Она говорила это с такой убежденностью, с таким фанатичным блеском в глазах, что Максиму стало страшно. По-настоящему страшно. Он понял, что рядом с ним сидит не просто ревнивая женщина. Рядом с ним сидит человек, чья реальность искривлена, как отражение в комнате смеха. Только смешно здесь не было никому.

— Ты больна, — сказал он. Это прозвучало не как оскорбление, а как медицинский диагноз. — Тебе нужно лечиться. Это паранойя. Ты везде видишь врагов. Ты уничтожила мои отношения с друзьями, потому что тебе казалось, что они настраивают меня против тебя. Ты рассорила меня с сестрой, потому что она «слишком часто звонит». Теперь ты добралась до работы. Что дальше, Яна? Ты запретишь мне выходить из дома?

— Я не больна! — заорала она так, что заложило уши. — Я просто люблю тебя! Я борюсь за нас! Ты слепой, Максим! Ты наивный, как ребенок! Все эти бабы — они только и ждут момента. А я — твой щит! Я твоя стена! Я сегодня спасла тебя от позора, от служебного романа, который разрушил бы нашу жизнь! А ты вместо благодарности везешь меня с таким лицом, будто на похороны едешь!

— Я и еду с похорон, — тихо ответил он. — С похорон моего будущего.

Яна резко отвернулась к окну. Её отражение в темном стекле было искажено, но даже так было видно, как она кривит губы.

— Ты просто слабак, — бросила она с презрением. — Настоящий мужик бы радовался, что у него такая жена. Темпераментная. Которая своё не отдаст. А ты... тряпка. Тебе лишь бы перед начальством на задних лапках прыгать. «Ирина Владимировна, Ирина Владимировна»... Тьфу! Противно слушать. Да она старая! У неё кожа на шее висит, ты видел? И ботокса в роже столько, что она улыбаться нормально не может. И на эту куклу ты меня променял? На этот кусок пластика ты молишься?

Максим слушал этот поток грязи и чувствовал, как внутри него что-то умирает. Умирает надежда. Умирает жалость. Умирает привычка. Он вдруг осознал, что все эти годы он жил в состоянии постоянной войны. Он шел домой, как на минное поле, гадая: где рванет сегодня? Не так посмотрел? Не тем тоном ответил? Задержался на пять минут? Лайк поставил не той?

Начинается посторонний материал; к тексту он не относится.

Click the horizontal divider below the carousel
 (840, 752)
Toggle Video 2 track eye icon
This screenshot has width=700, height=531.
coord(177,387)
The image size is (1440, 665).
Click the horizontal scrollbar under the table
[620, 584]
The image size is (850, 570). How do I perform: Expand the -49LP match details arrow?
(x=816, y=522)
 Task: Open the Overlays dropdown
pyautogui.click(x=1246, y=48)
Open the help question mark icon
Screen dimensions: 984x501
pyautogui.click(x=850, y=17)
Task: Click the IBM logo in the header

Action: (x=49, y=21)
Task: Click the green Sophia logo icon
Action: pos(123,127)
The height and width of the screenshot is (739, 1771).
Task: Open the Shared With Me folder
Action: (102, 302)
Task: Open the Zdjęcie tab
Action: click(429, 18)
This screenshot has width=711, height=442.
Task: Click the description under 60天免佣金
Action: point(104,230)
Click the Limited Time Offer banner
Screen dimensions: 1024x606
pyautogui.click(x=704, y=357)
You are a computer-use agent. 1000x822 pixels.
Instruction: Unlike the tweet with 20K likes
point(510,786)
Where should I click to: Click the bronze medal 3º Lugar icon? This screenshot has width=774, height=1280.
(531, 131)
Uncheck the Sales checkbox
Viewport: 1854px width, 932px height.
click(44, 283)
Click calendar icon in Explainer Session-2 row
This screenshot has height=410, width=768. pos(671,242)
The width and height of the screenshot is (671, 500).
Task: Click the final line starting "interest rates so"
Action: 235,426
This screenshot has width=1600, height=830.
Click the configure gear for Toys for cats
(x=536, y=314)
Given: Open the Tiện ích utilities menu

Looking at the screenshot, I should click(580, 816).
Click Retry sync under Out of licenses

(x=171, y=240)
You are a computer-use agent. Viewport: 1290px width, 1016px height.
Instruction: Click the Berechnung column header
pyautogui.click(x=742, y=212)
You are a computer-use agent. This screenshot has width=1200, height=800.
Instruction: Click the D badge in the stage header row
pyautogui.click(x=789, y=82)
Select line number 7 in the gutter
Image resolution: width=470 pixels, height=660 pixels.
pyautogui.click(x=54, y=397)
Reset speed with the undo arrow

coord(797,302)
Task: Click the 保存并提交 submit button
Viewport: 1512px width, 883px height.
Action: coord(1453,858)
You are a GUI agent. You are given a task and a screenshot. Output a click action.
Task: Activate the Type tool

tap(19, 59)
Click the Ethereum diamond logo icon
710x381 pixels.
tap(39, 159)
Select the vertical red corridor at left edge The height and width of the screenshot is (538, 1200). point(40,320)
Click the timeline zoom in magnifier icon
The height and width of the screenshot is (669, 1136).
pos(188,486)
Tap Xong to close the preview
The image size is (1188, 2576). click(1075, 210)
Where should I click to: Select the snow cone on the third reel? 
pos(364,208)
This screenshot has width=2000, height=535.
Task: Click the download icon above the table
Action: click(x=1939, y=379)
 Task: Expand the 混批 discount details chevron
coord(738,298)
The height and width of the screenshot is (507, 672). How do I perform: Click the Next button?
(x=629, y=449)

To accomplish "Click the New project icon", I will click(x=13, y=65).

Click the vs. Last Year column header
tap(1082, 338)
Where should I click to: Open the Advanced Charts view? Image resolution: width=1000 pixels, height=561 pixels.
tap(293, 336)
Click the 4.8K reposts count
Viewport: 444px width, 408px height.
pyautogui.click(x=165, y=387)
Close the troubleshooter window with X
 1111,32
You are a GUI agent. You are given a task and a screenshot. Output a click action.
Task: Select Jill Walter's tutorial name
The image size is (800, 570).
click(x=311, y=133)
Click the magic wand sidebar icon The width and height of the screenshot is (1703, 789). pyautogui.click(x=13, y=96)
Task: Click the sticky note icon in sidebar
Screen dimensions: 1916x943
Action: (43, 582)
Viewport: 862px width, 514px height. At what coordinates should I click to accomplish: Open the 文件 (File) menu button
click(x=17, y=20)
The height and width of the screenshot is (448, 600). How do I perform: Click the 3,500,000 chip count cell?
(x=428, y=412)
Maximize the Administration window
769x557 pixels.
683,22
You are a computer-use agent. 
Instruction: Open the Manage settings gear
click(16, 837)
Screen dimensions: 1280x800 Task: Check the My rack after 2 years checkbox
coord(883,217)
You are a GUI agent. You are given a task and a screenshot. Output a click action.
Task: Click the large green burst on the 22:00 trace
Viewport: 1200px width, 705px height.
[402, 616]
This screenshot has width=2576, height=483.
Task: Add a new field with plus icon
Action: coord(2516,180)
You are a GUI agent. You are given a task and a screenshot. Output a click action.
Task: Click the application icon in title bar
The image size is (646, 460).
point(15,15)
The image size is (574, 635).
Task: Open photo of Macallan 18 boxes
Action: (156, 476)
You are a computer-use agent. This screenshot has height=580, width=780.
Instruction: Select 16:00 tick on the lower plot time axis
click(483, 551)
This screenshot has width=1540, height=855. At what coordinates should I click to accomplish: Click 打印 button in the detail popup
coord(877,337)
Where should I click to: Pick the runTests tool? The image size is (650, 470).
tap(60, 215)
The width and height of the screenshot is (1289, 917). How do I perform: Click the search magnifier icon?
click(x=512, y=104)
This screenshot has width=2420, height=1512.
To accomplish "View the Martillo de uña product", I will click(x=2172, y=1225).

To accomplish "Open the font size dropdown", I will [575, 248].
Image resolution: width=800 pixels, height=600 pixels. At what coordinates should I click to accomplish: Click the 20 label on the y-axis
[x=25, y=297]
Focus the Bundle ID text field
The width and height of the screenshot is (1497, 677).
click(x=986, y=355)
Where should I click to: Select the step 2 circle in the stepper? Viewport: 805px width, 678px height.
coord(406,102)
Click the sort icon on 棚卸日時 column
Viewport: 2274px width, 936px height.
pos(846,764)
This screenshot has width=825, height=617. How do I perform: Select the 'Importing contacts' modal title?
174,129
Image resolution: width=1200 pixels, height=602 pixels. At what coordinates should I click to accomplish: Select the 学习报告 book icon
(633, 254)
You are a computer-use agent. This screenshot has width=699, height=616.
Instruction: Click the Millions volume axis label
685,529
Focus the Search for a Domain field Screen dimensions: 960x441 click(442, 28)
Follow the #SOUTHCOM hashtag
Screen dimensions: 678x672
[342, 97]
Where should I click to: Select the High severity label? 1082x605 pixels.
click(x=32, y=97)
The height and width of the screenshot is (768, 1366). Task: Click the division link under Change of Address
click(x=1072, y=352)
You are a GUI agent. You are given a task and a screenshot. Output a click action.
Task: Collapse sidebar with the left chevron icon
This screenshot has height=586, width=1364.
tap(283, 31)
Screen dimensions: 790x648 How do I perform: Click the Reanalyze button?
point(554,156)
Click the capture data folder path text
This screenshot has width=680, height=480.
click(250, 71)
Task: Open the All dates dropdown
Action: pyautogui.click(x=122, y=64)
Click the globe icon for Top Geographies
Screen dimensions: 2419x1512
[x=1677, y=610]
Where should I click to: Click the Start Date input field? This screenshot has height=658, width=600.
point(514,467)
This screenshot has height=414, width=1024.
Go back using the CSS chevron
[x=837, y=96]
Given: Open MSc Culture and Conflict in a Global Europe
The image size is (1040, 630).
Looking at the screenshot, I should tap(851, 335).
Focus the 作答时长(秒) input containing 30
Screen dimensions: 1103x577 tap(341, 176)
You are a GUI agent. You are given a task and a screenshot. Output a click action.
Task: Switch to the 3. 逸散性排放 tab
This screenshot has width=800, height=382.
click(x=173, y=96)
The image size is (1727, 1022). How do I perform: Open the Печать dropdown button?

Он жил с террористом. И этот террорист требовал выкупа каждый день. Выкупом были его нервы, его время, его самоуважение.

— Знаешь, что самое смешное? — вдруг сказала Яна, меняя тон на ядовито-вкрадчивый. — Я ведь следила за вами с самого начала вечера. Я видела, как ты на неё смотрел, когда она только вошла. У тебя глаза блестели. Ты не на меня так смотрел, Максим. Ты на неё смотрел. Ты хотел её власти. Ты хотел быть рядом с «сильной женщиной». Вот и получил. Теперь она знает, кто ты есть. Подкаблучник, который не может унять свою жену. Теперь ты для неё никто. И поделом. Будешь знать, как заглядываться на чужое.

Максим почувствовал, как к горлу подступает тошнота. Ему захотелось остановить машину прямо здесь, посреди потока, вышвырнуть её вон и уехать. Но он сдержался. Рациональная часть мозга, та самая, которая делала его отличным аналитиком, подсказала: «Не здесь. Не сейчас. Нужно довести дело до конца».

Он посмотрел на навигатор. До точки назначения оставалось пятнадцать минут. Пятнадцать минут ада в замкнутом пространстве.

— Ты закончила? — спросил он, не поворачивая головы.

— Нет, я не закончила! — Яна снова завелась с пол-оборота. — Я требую извинений! Ты должен извиниться за то, что выставил меня истеричкой! Ты должен был поддержать меня! Сказать им всем: «Моя жена права, вы перешли черту!». А ты молчал! Ты позволил охране трогать меня своими грязными лапами! Ты предал меня, Максим! Ты предал нас ради своей паршивой карьеры!

Она ударила кулаком по торпеде, потом еще раз.

— Останови машину! Я хочу купить еще вина! Мне нужно успокоиться! Останови, я сказала!

Максим продолжал ехать, не сбавляя скорости. Его лицо превратилось в каменную маску. Ни один мускул не дрогнул. Он больше не спорил. Не приводил аргументы. Не пытался достучаться. Там, за дверью её сознания, никого не было дома. Свет горел, но внутри было пусто и темно.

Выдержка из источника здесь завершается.